[[ INPUT MATERIAL, beginning ]]

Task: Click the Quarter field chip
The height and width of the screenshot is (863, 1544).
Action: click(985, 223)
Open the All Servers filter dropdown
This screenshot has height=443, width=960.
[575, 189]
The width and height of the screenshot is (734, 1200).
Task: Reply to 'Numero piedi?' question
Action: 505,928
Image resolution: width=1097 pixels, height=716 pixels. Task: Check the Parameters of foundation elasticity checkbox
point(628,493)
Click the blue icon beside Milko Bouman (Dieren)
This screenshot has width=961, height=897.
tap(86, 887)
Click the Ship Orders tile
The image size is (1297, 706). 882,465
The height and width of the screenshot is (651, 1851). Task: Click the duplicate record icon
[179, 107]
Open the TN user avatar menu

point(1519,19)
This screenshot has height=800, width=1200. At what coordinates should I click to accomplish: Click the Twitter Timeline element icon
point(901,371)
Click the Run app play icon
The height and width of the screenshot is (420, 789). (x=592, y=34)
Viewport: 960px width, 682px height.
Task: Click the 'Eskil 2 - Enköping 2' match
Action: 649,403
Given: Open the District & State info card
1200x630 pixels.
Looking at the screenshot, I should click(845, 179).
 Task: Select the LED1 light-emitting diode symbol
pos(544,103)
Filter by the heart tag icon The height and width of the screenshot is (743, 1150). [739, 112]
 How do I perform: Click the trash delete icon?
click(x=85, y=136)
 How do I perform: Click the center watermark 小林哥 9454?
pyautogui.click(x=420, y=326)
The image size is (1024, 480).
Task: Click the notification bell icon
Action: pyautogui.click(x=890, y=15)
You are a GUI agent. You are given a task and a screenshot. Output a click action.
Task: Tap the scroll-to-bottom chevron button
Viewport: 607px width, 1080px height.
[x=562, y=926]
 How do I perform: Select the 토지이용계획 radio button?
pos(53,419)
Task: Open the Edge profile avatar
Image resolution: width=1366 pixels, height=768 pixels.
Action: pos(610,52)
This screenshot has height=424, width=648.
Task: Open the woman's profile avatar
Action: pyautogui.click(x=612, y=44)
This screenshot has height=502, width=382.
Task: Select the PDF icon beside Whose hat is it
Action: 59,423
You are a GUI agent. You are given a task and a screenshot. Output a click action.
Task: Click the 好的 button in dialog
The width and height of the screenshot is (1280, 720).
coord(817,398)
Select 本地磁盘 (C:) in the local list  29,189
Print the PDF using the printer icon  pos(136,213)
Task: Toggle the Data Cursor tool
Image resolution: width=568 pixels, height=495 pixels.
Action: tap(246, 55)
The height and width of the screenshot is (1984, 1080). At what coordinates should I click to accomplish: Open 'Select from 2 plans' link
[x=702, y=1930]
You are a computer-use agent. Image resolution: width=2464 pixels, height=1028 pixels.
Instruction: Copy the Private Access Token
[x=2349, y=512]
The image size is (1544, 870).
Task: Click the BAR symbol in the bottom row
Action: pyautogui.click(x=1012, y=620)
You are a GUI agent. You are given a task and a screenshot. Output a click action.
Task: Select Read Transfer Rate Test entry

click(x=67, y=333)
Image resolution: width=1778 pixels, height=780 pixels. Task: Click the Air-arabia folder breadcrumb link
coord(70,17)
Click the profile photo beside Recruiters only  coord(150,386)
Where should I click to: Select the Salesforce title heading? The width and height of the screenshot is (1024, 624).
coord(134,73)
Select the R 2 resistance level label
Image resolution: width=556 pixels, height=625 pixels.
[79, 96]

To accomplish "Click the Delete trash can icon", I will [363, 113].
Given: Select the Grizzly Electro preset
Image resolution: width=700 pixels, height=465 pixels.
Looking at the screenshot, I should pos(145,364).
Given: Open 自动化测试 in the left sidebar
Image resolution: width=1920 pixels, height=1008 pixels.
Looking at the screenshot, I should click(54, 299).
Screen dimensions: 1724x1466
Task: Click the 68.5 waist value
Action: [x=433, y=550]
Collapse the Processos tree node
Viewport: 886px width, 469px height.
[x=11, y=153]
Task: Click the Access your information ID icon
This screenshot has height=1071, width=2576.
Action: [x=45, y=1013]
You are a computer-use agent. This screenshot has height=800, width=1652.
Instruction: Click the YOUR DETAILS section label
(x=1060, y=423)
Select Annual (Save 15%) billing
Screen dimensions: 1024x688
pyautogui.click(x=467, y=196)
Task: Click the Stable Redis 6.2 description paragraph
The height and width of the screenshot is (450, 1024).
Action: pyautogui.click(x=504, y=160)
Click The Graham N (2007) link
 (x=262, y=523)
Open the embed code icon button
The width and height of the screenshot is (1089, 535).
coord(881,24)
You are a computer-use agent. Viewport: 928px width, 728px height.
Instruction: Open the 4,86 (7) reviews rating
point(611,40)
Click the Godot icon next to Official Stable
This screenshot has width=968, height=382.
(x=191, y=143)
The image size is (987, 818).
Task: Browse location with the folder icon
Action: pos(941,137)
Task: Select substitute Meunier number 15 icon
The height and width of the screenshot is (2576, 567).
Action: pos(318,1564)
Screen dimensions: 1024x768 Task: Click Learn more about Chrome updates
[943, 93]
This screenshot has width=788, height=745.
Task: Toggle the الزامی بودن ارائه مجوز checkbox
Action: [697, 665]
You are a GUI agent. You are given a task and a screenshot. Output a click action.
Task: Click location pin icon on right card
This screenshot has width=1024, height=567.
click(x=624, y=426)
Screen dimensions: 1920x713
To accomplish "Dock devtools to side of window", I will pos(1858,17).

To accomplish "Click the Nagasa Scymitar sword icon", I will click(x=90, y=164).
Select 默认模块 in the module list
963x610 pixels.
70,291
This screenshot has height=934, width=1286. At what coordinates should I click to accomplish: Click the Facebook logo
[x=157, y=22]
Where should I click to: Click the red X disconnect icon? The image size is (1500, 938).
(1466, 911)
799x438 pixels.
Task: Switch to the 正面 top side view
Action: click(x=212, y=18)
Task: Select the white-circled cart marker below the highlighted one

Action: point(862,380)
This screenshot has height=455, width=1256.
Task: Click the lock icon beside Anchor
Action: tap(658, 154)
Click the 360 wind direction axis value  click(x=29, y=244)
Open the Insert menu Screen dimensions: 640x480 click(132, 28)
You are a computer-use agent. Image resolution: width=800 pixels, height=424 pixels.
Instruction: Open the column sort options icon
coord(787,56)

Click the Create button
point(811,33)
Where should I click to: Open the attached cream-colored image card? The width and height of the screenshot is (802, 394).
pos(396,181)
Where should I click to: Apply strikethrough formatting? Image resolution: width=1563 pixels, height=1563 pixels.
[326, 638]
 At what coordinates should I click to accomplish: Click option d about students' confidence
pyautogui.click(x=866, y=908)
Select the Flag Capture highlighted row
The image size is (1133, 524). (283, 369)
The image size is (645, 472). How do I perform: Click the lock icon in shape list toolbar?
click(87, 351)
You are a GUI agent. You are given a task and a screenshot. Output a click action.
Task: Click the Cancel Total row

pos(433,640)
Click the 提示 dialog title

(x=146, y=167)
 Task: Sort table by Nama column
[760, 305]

[[ INPUT MATERIAL, end ]]

YOUR GOAL:
Set the listing above down once more in full, exactly as it is.

FINISHED EXERCISE:
Task: Click the Quarter field chip
The height and width of the screenshot is (863, 1544).
Action: click(985, 223)
Open the All Servers filter dropdown
This screenshot has height=443, width=960.
[575, 189]
The width and height of the screenshot is (734, 1200).
Task: Reply to 'Numero piedi?' question
Action: 505,928
Image resolution: width=1097 pixels, height=716 pixels. Task: Check the Parameters of foundation elasticity checkbox
point(628,493)
Click the blue icon beside Milko Bouman (Dieren)
This screenshot has width=961, height=897.
tap(86, 887)
Click the Ship Orders tile
The image size is (1297, 706). 882,465
The height and width of the screenshot is (651, 1851). Task: Click the duplicate record icon
[179, 107]
Open the TN user avatar menu

point(1519,19)
This screenshot has height=800, width=1200. At what coordinates should I click to accomplish: Click the Twitter Timeline element icon
point(901,371)
Click the Run app play icon
The height and width of the screenshot is (420, 789). (x=592, y=34)
Viewport: 960px width, 682px height.
Task: Click the 'Eskil 2 - Enköping 2' match
Action: 649,403
Given: Open the District & State info card
1200x630 pixels.
Looking at the screenshot, I should click(845, 179).
 Task: Select the LED1 light-emitting diode symbol
pos(544,103)
Filter by the heart tag icon The height and width of the screenshot is (743, 1150). [739, 112]
 How do I perform: Click the trash delete icon?
click(x=85, y=136)
 How do I perform: Click the center watermark 小林哥 9454?
pyautogui.click(x=420, y=326)
The image size is (1024, 480).
Task: Click the notification bell icon
Action: pyautogui.click(x=890, y=15)
You are a GUI agent. You are given a task and a screenshot. Output a click action.
Task: Tap the scroll-to-bottom chevron button
Viewport: 607px width, 1080px height.
[x=562, y=926]
 How do I perform: Select the 토지이용계획 radio button?
pos(53,419)
Task: Open the Edge profile avatar
Image resolution: width=1366 pixels, height=768 pixels.
Action: pos(610,52)
This screenshot has height=424, width=648.
Task: Open the woman's profile avatar
Action: pyautogui.click(x=612, y=44)
This screenshot has height=502, width=382.
Task: Select the PDF icon beside Whose hat is it
Action: 59,423
You are a GUI agent. You are given a task and a screenshot. Output a click action.
Task: Click the 好的 button in dialog
The width and height of the screenshot is (1280, 720).
coord(817,398)
Select 本地磁盘 (C:) in the local list  29,189
Print the PDF using the printer icon  pos(136,213)
Task: Toggle the Data Cursor tool
Image resolution: width=568 pixels, height=495 pixels.
Action: tap(246, 55)
The height and width of the screenshot is (1984, 1080). At what coordinates should I click to accomplish: Open 'Select from 2 plans' link
[x=702, y=1930]
You are a computer-use agent. Image resolution: width=2464 pixels, height=1028 pixels.
Instruction: Copy the Private Access Token
[x=2349, y=512]
The image size is (1544, 870).
Task: Click the BAR symbol in the bottom row
Action: pyautogui.click(x=1012, y=620)
You are a GUI agent. You are given a task and a screenshot. Output a click action.
Task: Select Read Transfer Rate Test entry

click(x=67, y=333)
Image resolution: width=1778 pixels, height=780 pixels. Task: Click the Air-arabia folder breadcrumb link
coord(70,17)
Click the profile photo beside Recruiters only  coord(150,386)
Where should I click to: Select the Salesforce title heading? The width and height of the screenshot is (1024, 624).
coord(134,73)
Select the R 2 resistance level label
Image resolution: width=556 pixels, height=625 pixels.
[79, 96]

To accomplish "Click the Delete trash can icon", I will [363, 113].
Given: Select the Grizzly Electro preset
Image resolution: width=700 pixels, height=465 pixels.
Looking at the screenshot, I should pos(145,364).
Given: Open 自动化测试 in the left sidebar
Image resolution: width=1920 pixels, height=1008 pixels.
Looking at the screenshot, I should click(54, 299).
Screen dimensions: 1724x1466
Task: Click the 68.5 waist value
Action: [x=433, y=550]
Collapse the Processos tree node
Viewport: 886px width, 469px height.
[x=11, y=153]
Task: Click the Access your information ID icon
This screenshot has height=1071, width=2576.
Action: [x=45, y=1013]
You are a computer-use agent. This screenshot has height=800, width=1652.
Instruction: Click the YOUR DETAILS section label
(x=1060, y=423)
Select Annual (Save 15%) billing
Screen dimensions: 1024x688
pyautogui.click(x=467, y=196)
Task: Click the Stable Redis 6.2 description paragraph
The height and width of the screenshot is (450, 1024).
Action: pyautogui.click(x=504, y=160)
Click The Graham N (2007) link
 (x=262, y=523)
Open the embed code icon button
The width and height of the screenshot is (1089, 535).
coord(881,24)
You are a computer-use agent. Viewport: 928px width, 728px height.
Instruction: Open the 4,86 (7) reviews rating
point(611,40)
Click the Godot icon next to Official Stable
This screenshot has width=968, height=382.
(x=191, y=143)
The image size is (987, 818).
Task: Browse location with the folder icon
Action: pos(941,137)
Task: Select substitute Meunier number 15 icon
The height and width of the screenshot is (2576, 567).
Action: pos(318,1564)
Screen dimensions: 1024x768 Task: Click Learn more about Chrome updates
[943, 93]
This screenshot has width=788, height=745.
Task: Toggle the الزامی بودن ارائه مجوز checkbox
Action: [697, 665]
You are a GUI agent. You are given a task and a screenshot. Output a click action.
Task: Click location pin icon on right card
This screenshot has width=1024, height=567.
click(x=624, y=426)
Screen dimensions: 1920x713
To accomplish "Dock devtools to side of window", I will pos(1858,17).

To accomplish "Click the Nagasa Scymitar sword icon", I will click(x=90, y=164).
Select 默认模块 in the module list
963x610 pixels.
70,291
This screenshot has height=934, width=1286. At what coordinates should I click to accomplish: Click the Facebook logo
[x=157, y=22]
Where should I click to: Click the red X disconnect icon? The image size is (1500, 938).
(1466, 911)
799x438 pixels.
Task: Switch to the 正面 top side view
Action: click(x=212, y=18)
Task: Select the white-circled cart marker below the highlighted one

Action: point(862,380)
This screenshot has height=455, width=1256.
Task: Click the lock icon beside Anchor
Action: tap(658, 154)
Click the 360 wind direction axis value  click(x=29, y=244)
Open the Insert menu Screen dimensions: 640x480 click(132, 28)
You are a computer-use agent. Image resolution: width=800 pixels, height=424 pixels.
Instruction: Open the column sort options icon
coord(787,56)

Click the Create button
point(811,33)
Where should I click to: Open the attached cream-colored image card? The width and height of the screenshot is (802, 394).
pos(396,181)
Where should I click to: Apply strikethrough formatting? Image resolution: width=1563 pixels, height=1563 pixels.
[326, 638]
 At what coordinates should I click to accomplish: Click option d about students' confidence
pyautogui.click(x=866, y=908)
Select the Flag Capture highlighted row
The image size is (1133, 524). (283, 369)
The image size is (645, 472). How do I perform: Click the lock icon in shape list toolbar?
click(87, 351)
You are a GUI agent. You are given a task and a screenshot. Output a click action.
Task: Click the Cancel Total row

pos(433,640)
Click the 提示 dialog title

(x=146, y=167)
 Task: Sort table by Nama column
[760, 305]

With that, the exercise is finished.